Not true. I disagree.

It is true, which means you disagree with reality. Or are you making a statement “not true” and then disagreeing with yourself and thus agreeing with me?

ArenaNet has monetized gems. They offer the gem to gold exchange and gem store in order to incentivize players to purchase gems. They only make money when players buy gems.

Any other statement to the contrary by you is blatantly wrong.

Of course anet only gets cash when they get cash
monetary value is not cash

what they get from players who sell gold is something of monetary value, what they get from people who buy gems is cash.

you can pay some one in things other than money, generally these things have monetary value.

lets say i go to a different country, and the people there trade me silver in exchange for my drawings. Silver has monetary value, it is not money. However it cannot be debated that they have paid me. I have not given them drawings for free, i gave it to them for silver.

Notice silver is not cash. I can trade it for cash, but it is not cash. I dont actually make cash, until i go to the silver exchange and change my silver for cash. However, i gained monetary value the moment i traded my drawings for silver.

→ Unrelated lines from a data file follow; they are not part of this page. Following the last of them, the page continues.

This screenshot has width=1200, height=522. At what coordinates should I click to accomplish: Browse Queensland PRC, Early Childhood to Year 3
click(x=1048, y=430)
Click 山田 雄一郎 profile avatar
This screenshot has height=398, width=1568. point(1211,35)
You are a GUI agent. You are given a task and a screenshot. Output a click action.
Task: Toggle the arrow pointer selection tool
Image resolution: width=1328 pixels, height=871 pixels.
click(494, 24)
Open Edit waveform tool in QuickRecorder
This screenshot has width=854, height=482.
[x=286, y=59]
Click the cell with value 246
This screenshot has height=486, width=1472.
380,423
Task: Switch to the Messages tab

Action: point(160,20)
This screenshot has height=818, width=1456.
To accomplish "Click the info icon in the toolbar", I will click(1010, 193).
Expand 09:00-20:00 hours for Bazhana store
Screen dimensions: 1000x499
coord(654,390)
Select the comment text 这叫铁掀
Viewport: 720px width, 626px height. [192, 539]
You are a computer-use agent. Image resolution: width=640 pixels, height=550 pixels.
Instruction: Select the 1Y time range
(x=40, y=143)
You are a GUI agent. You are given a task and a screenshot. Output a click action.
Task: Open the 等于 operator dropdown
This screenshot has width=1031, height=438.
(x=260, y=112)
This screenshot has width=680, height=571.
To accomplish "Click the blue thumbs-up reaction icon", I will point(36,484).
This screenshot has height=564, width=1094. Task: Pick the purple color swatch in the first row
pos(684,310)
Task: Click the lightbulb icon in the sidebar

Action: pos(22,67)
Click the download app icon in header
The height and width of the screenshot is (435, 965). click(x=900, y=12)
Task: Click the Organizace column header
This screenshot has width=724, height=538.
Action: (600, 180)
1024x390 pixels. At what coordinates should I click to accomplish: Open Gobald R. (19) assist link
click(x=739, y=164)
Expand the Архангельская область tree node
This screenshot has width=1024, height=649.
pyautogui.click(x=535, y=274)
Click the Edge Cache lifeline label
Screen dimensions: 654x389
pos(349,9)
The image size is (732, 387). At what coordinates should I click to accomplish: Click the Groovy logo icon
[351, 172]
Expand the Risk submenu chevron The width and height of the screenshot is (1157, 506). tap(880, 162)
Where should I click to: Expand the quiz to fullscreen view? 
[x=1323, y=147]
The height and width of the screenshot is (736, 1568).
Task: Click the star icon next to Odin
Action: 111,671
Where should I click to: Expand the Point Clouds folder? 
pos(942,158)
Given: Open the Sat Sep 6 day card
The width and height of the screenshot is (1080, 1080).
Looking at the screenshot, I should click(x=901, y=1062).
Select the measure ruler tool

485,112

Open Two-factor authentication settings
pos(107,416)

based on how much silver i was able to charge for my drawings, i can then figure out the monetary value of my drawings in cash, even though i at no point sold a drawing for cash.
i can figure out how much cash, my drawings are worth, which is the monetary value of my drawings, So yes, for anyone asking me, i make money from selling drawings, I could say i make money from selling silver, but that is only giving them a tiny piece of the picture. The actual economic force driving my business is the value of my drawings, because how many drawings i can get silver for, determines how much money i make.

Monetary Value: Noun – the property of having material worth (often indicated by the amount of money something would bring if sold)

Your paintings would fall in this category if you sold it. There is no monetary value for the buyer once he owns it, until he can find someone willing to pay for it.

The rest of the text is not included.